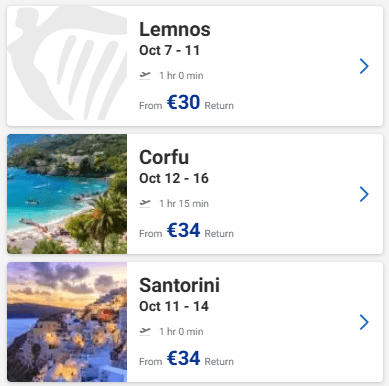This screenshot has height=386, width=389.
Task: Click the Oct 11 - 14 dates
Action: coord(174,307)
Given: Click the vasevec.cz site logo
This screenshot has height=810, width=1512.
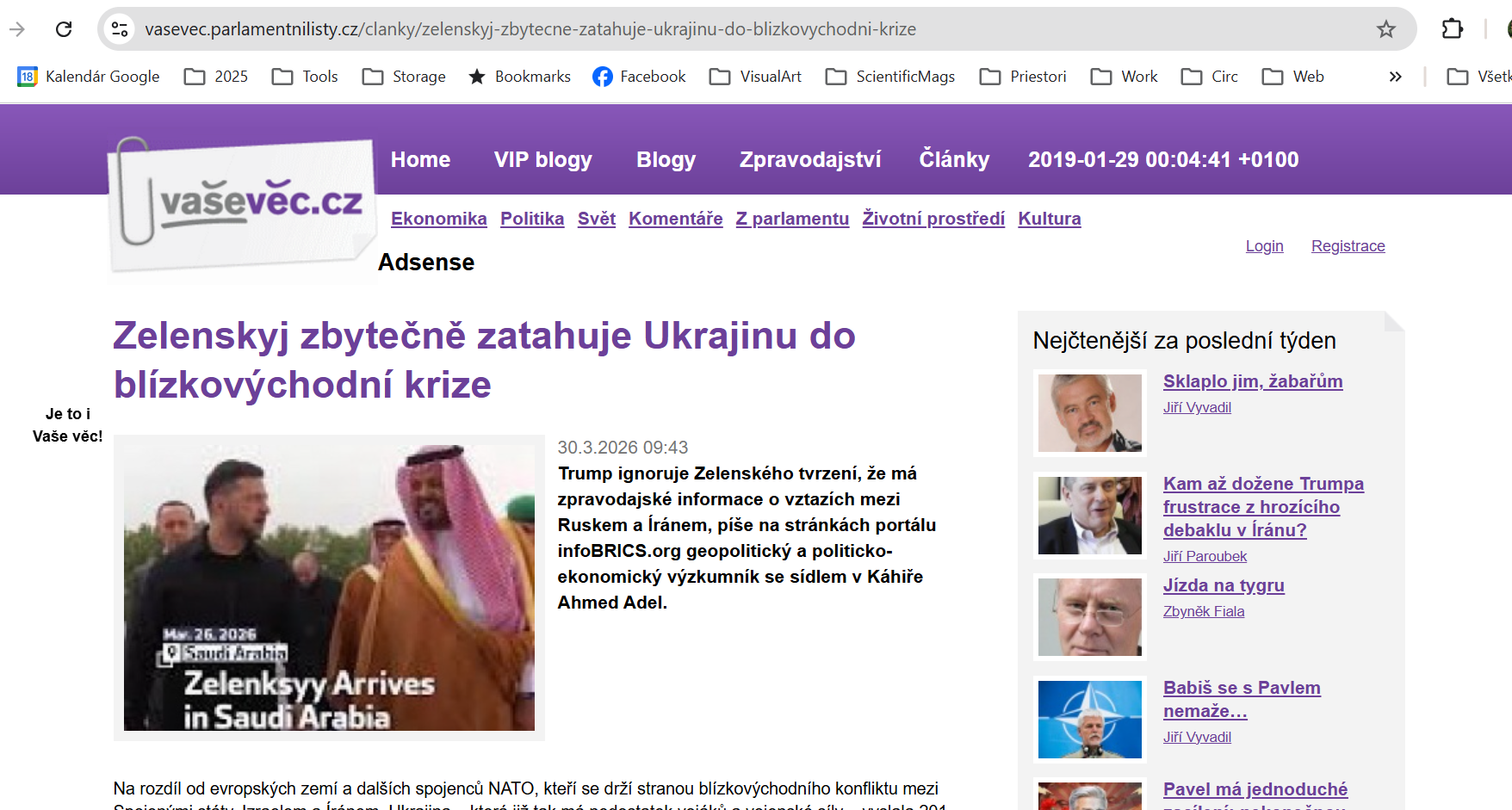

--------------------------------

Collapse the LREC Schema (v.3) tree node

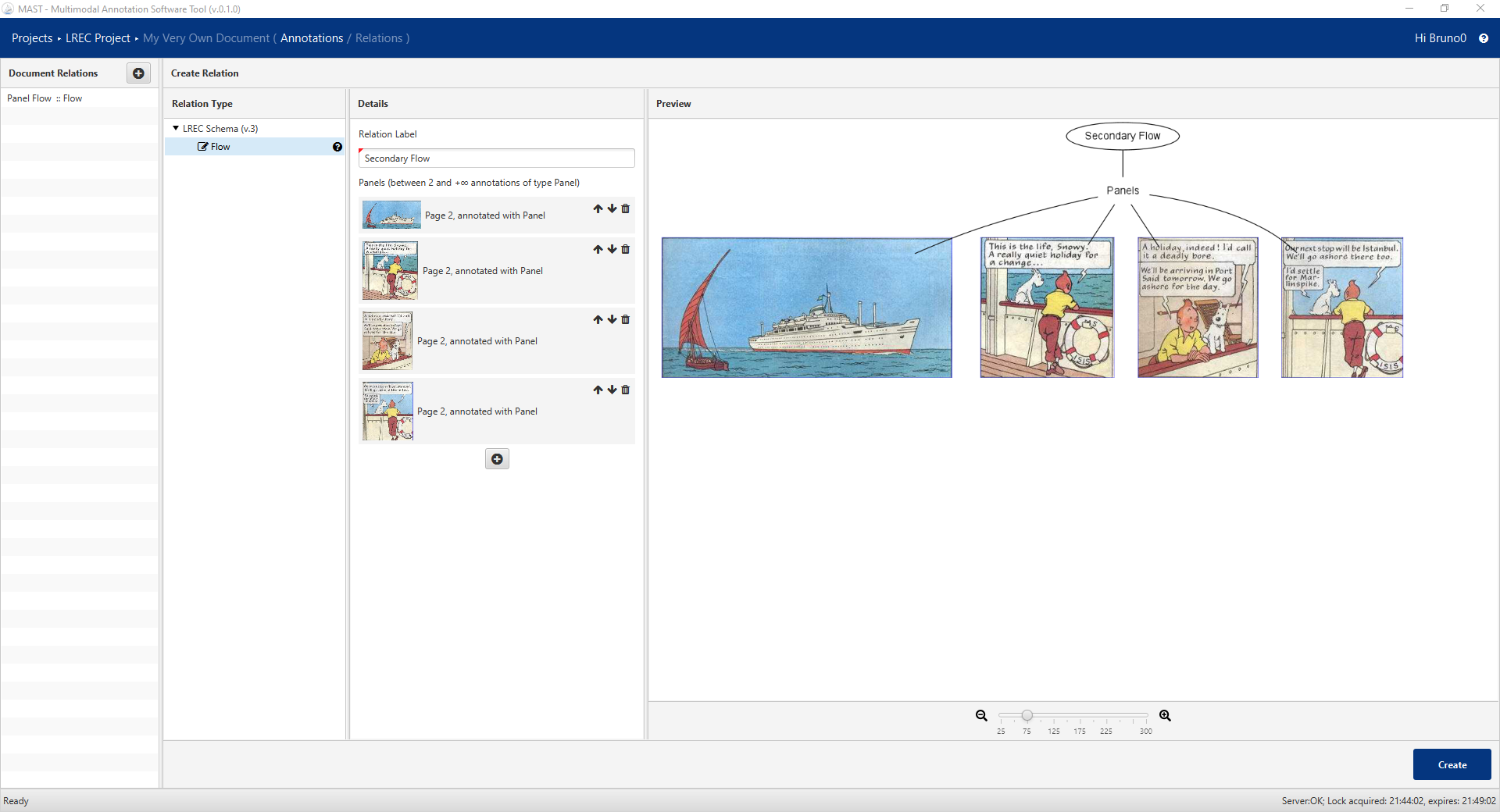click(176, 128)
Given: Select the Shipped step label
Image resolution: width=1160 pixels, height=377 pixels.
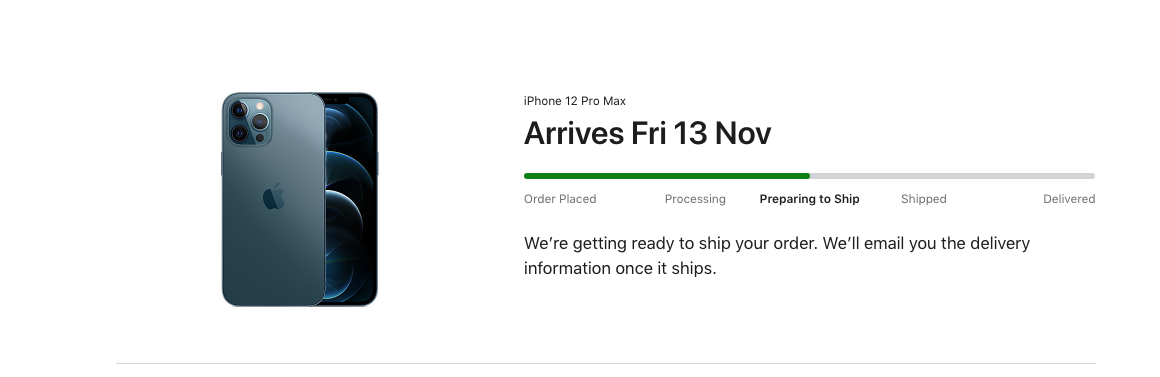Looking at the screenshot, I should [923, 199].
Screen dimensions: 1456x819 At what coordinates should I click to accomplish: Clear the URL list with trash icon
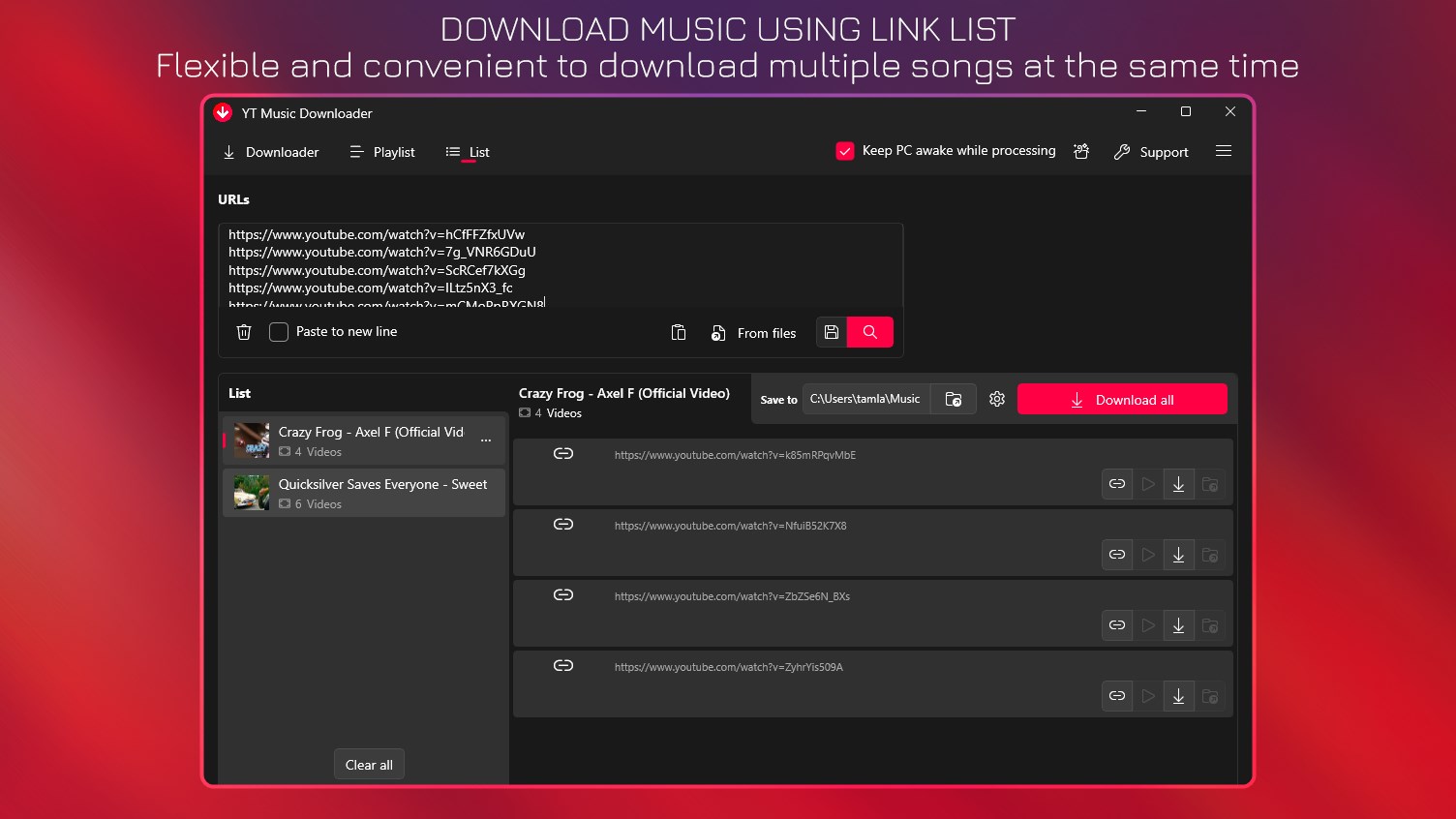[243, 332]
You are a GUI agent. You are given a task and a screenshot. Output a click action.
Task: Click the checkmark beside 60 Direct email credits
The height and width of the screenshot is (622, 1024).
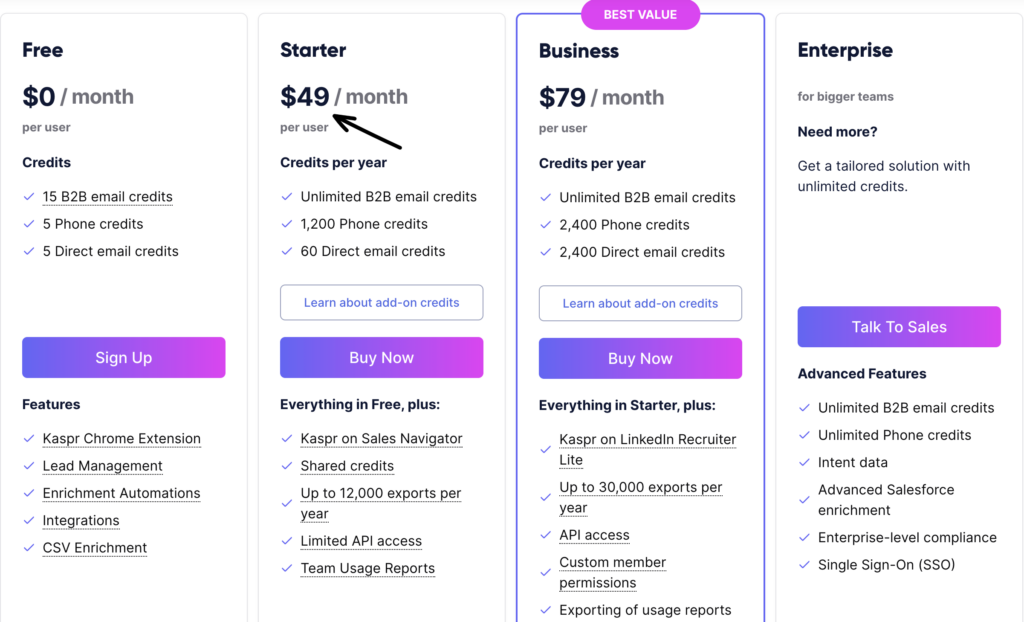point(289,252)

--------------------------------

Set down, exactly as they appear above, all lines from the one that has "Given: Click the vasevec.cz site logo" down to the one that has "This screenshot has height=810, width=1512.", including those two and no others.

## RESPONSE BELOW
Given: Click the vasevec.cz site logo
This screenshot has height=810, width=1512.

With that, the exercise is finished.